The lintel surfaced in the gallery of New York-based dealer Edward Merrin sometime in the early 1970s. According to information collected by New York Times reporter William Grimes (1989), Merrin then sold the piece to the law firm of Berry & Stark Associates which was based in Denver Colorado. In 1973 the firm donated the lintel to the Denver Art Museum. Merrin told Grimes that he did not remember selling the lintel but did not rule out that he did (Grimes 1989). This seems unusual, since preserved Maya carved wooden lintels are extremely rare and memorable: El Zotz Lintel 1 is one of only about five known examples of this type artefact.
Working from the wood fragments that he recorded in situ in 1978, Ian Graham was able to positively link the lintel held by the Denver Art Museum to the lintel missing from Temple 1 at El Zotz (Houston 2008a). Based on this connection and a review of their own records regarding the acquisition of the piece, the Denver Art Museum voluntarily repatriated the lintel to Guatemala in 1998 with museum representatives stating that ‘returning it was simply the right thing to do’ (Schuster 1999). The piece is now in the Museo Nacional de Arqueología e Etnología in Guatemala City.
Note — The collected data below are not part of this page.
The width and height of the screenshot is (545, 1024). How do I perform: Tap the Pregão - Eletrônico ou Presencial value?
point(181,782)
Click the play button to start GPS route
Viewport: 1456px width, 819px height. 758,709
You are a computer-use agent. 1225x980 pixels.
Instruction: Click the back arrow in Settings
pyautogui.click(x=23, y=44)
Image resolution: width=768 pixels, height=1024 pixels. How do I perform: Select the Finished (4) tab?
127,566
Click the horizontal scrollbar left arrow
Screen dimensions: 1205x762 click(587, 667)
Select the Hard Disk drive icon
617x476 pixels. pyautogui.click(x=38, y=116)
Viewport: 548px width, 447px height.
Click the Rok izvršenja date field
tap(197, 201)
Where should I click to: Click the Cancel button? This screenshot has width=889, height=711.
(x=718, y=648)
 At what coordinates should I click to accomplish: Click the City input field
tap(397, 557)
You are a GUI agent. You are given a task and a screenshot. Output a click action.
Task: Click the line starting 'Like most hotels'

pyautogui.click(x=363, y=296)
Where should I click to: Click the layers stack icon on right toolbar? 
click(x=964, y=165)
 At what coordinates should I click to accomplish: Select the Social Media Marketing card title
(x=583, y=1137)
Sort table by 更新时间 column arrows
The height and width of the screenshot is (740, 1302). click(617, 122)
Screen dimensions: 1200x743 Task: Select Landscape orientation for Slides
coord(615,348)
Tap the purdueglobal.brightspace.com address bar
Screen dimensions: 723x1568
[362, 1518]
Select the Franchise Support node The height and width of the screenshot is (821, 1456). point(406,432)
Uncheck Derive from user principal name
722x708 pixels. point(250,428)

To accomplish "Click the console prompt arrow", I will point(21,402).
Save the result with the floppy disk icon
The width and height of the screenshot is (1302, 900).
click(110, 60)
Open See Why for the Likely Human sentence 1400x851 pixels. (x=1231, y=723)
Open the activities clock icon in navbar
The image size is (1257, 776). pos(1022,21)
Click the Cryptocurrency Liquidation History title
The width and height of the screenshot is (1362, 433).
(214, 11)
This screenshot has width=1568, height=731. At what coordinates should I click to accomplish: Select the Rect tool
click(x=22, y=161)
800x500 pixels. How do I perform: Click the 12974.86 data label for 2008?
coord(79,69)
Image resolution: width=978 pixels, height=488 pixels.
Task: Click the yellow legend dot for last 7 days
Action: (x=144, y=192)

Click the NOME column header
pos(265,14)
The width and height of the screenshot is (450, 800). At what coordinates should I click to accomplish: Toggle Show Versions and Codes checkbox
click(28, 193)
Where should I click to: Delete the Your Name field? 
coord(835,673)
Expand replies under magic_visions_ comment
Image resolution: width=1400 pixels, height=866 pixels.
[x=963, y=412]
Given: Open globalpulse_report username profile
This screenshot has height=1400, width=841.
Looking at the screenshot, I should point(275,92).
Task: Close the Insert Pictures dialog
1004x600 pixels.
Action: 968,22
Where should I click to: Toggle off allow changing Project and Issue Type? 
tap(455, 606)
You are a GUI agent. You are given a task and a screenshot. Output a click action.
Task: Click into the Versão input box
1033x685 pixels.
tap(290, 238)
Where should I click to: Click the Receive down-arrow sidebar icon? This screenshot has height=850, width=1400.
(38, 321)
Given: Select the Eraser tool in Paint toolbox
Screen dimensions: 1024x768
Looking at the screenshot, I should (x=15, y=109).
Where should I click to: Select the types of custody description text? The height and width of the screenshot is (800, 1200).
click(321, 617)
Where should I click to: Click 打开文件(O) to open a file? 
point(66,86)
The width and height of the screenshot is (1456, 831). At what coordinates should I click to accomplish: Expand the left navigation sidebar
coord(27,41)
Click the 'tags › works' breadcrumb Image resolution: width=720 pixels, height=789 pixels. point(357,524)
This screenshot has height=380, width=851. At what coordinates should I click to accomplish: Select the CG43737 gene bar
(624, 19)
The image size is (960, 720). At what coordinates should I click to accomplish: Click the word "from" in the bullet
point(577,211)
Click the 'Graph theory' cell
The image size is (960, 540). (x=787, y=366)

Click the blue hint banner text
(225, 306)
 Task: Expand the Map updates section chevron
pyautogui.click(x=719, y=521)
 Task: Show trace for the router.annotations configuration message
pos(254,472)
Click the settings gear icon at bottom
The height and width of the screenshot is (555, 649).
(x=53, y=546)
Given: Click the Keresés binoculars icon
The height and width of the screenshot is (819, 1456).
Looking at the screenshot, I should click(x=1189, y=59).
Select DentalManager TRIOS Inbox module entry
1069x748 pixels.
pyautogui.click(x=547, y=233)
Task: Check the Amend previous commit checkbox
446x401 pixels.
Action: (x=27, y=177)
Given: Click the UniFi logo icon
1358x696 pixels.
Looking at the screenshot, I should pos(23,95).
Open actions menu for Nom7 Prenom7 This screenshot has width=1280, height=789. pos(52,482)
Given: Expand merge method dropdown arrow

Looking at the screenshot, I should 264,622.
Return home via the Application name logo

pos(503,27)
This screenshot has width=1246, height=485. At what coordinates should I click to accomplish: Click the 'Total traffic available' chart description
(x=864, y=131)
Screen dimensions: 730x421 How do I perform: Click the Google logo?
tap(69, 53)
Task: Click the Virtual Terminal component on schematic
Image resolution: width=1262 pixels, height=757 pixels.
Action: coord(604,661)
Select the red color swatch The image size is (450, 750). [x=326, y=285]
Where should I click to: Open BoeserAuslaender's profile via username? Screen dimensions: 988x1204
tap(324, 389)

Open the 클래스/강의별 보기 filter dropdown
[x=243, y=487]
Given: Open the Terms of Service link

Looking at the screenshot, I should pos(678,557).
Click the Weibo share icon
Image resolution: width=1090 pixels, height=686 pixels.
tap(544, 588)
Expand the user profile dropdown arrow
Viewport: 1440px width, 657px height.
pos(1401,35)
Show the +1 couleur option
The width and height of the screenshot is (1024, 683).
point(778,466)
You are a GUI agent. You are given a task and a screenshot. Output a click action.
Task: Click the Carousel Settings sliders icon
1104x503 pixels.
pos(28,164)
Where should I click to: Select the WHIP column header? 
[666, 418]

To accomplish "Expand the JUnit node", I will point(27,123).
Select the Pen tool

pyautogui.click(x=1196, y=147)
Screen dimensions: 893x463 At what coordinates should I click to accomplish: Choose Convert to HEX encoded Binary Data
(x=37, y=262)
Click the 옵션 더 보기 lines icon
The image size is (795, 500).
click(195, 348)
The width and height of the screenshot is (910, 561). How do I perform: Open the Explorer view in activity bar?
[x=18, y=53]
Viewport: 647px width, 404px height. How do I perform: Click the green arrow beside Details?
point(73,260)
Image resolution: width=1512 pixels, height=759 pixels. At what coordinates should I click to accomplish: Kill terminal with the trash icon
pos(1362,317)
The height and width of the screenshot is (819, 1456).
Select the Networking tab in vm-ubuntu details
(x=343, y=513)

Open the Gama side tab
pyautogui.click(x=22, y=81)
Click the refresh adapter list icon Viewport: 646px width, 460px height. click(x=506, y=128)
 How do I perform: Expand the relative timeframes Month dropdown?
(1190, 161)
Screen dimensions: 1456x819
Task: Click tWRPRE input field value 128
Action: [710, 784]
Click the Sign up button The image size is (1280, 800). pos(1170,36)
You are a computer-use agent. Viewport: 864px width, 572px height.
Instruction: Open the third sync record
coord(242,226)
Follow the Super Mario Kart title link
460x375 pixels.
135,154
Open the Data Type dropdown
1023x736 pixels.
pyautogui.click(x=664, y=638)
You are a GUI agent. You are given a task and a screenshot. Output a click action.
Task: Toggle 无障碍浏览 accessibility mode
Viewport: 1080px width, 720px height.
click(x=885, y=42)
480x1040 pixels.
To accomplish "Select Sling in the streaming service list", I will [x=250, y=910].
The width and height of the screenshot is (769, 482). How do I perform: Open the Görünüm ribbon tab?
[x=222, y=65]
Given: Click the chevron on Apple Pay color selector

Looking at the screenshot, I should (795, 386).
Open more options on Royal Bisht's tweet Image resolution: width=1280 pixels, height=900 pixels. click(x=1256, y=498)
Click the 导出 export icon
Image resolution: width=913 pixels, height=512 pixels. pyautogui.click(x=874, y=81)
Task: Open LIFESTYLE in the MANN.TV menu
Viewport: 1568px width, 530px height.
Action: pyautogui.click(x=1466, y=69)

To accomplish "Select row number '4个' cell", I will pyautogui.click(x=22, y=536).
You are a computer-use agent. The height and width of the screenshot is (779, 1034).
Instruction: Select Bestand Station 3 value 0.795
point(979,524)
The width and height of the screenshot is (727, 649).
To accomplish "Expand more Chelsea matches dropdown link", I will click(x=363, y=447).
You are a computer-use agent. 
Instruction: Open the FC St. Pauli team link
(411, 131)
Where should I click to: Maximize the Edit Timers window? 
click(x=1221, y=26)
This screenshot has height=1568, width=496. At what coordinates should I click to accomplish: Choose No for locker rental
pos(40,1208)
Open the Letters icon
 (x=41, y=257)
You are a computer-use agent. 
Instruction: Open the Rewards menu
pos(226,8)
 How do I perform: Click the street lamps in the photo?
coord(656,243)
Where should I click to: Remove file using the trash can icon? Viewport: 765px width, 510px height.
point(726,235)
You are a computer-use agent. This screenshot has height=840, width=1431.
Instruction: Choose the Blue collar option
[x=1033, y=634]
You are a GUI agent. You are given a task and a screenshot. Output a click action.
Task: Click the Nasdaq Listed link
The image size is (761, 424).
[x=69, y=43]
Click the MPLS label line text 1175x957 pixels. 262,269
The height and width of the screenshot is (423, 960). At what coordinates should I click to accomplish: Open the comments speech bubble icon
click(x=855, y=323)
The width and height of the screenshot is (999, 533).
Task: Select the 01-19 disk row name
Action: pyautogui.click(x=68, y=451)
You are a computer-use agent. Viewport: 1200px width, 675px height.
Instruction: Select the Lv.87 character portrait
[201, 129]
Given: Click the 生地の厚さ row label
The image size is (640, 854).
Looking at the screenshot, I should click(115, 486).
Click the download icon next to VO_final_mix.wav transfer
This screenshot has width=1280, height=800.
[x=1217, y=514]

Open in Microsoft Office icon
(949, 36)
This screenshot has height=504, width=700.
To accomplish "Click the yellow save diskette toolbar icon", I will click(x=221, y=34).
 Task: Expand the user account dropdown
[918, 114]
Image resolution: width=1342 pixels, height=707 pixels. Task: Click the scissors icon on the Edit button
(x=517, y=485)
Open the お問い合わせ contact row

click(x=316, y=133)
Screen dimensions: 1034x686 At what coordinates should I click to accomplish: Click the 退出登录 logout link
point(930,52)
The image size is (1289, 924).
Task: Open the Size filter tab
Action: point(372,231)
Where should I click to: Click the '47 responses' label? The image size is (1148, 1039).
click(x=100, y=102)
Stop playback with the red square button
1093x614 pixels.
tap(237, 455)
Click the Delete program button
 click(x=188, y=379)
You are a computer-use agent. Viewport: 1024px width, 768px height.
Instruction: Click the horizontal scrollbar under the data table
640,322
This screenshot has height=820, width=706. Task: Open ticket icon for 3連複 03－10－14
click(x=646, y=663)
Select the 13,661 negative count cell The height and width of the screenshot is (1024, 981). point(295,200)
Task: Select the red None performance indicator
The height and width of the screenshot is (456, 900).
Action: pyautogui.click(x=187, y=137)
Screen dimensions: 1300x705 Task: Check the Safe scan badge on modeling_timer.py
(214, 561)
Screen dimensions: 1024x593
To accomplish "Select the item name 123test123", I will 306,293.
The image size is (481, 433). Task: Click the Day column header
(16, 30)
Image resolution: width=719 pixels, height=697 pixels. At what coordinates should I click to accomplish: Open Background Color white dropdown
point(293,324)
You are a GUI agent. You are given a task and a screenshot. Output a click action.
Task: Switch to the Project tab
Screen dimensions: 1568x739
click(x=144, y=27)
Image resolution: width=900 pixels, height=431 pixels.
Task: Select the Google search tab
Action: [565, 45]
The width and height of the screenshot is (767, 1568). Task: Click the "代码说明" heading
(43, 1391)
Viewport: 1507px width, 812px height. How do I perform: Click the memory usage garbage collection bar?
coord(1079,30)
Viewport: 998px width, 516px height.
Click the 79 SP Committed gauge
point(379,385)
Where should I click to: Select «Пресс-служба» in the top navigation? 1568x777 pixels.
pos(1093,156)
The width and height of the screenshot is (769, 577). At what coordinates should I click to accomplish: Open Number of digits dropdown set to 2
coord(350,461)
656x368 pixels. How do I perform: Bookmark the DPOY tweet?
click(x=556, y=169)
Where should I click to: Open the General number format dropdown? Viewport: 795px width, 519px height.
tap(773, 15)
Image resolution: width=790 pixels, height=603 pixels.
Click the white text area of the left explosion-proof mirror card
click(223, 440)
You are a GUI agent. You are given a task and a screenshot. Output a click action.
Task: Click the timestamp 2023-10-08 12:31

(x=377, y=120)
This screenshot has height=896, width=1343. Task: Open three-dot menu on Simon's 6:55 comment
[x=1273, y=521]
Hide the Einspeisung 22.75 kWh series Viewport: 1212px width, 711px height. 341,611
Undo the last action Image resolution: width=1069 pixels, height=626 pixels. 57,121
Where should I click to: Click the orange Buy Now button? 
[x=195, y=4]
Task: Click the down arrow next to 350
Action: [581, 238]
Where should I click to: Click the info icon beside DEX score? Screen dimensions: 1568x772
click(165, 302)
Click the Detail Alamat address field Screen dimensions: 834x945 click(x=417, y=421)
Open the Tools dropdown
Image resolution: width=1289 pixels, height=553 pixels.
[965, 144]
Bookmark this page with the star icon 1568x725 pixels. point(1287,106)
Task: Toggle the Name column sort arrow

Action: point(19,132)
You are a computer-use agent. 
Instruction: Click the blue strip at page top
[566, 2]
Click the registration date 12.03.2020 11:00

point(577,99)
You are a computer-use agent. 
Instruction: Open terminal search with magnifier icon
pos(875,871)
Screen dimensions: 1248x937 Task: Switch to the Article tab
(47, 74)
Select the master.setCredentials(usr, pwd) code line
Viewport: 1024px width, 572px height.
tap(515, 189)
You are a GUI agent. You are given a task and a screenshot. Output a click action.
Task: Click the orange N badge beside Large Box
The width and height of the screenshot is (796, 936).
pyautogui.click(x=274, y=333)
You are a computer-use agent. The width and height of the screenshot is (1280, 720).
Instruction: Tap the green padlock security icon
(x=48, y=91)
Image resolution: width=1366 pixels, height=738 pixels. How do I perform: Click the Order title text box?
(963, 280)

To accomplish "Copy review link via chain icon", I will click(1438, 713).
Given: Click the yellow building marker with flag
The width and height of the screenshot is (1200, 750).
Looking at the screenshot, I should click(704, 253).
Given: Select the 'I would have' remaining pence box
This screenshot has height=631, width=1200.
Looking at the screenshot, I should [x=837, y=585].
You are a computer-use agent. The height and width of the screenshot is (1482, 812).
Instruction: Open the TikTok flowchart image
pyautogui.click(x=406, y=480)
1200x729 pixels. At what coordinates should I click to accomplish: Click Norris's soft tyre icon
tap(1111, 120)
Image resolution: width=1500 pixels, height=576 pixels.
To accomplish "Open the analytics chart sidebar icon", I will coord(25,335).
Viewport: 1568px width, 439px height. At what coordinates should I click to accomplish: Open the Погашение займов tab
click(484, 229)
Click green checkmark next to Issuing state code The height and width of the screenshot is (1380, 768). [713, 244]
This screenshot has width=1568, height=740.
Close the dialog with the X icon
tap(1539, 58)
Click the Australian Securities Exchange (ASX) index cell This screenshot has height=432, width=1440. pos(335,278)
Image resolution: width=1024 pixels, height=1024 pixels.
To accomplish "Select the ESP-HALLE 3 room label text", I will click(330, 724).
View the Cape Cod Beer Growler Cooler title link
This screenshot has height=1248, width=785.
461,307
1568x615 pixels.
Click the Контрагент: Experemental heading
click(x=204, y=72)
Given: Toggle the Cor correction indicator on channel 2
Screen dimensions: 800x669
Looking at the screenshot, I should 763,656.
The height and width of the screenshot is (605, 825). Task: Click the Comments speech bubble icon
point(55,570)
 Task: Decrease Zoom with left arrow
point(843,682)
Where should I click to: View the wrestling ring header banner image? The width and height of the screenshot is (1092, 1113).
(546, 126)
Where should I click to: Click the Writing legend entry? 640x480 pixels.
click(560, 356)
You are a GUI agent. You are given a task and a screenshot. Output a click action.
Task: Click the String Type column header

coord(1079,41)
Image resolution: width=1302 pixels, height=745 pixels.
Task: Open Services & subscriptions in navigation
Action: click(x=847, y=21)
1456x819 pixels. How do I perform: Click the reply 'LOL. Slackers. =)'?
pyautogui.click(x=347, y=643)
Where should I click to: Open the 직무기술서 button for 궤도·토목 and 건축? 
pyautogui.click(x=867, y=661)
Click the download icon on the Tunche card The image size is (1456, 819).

There is some debate about when exactly the lintel was looted from El Zotz. Juan Pedro Laporte of the Proyecto Nacional Tikal reports that the lintel was likely removed from Temple 1 between 1966 and 1968 (Laporte 2006). Stephen D. Houston of the Proyecto Arqueológico El Zotz places the looting of the lintel to 1975, basing his date on Ian Graham’s 1978 observations at the site (Houston 2008b). Laporte’s date for the removal appears more plausible in light of the 1973 acquisition of the piece by the Denver Art Museum (Schuster 1999).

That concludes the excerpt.